> [THE TASK] Please print exactly the lines running from the one that contains "Blogs (13, 1244)" to the end of the data, with both lines included.
++++ SOURCE MATERIAL
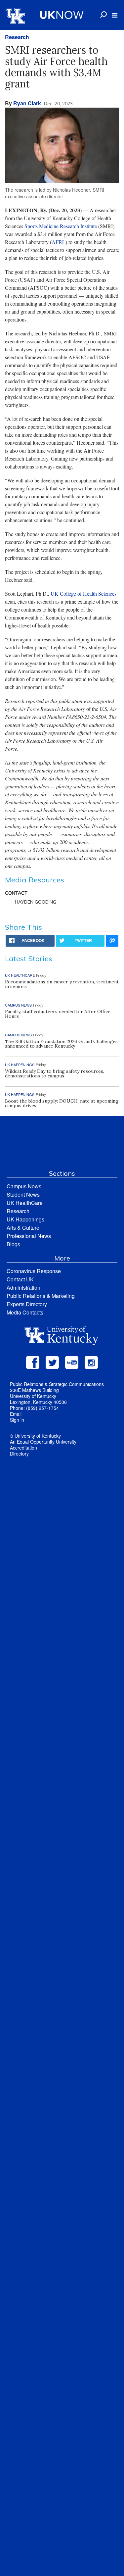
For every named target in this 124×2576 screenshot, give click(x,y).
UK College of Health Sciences (83, 593)
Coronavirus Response (34, 1271)
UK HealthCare (25, 1203)
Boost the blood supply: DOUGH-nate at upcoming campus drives (61, 1103)
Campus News (24, 1186)
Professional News (29, 1236)
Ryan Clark (27, 103)
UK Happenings (25, 1219)
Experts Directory (27, 1304)
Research (17, 37)
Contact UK (20, 1279)
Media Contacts (25, 1312)
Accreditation (23, 1447)
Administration (23, 1287)
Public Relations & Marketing (41, 1296)
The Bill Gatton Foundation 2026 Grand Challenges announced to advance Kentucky (61, 1043)
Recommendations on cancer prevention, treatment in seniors (62, 984)
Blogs (13, 1244)
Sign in (17, 1419)
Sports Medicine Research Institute (60, 226)
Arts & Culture (23, 1227)
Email (15, 1414)
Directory (19, 1453)
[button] (114, 15)
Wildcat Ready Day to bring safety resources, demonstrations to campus (54, 1073)
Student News (23, 1194)
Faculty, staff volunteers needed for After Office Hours (57, 1014)
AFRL (58, 241)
++++++++
> [ANSWER TO THIS PROBLEM]
Blogs (13, 1244)
Sign in (17, 1419)
Sports Medicine Research Institute (60, 226)
Arts & Culture (23, 1227)
Email (15, 1414)
Directory (19, 1453)
[button] (114, 15)
Wildcat Ready Day to bring safety resources, demonstrations to campus (54, 1073)
Student News (23, 1194)
Faculty, staff volunteers needed for After Office Hours (57, 1014)
AFRL (58, 241)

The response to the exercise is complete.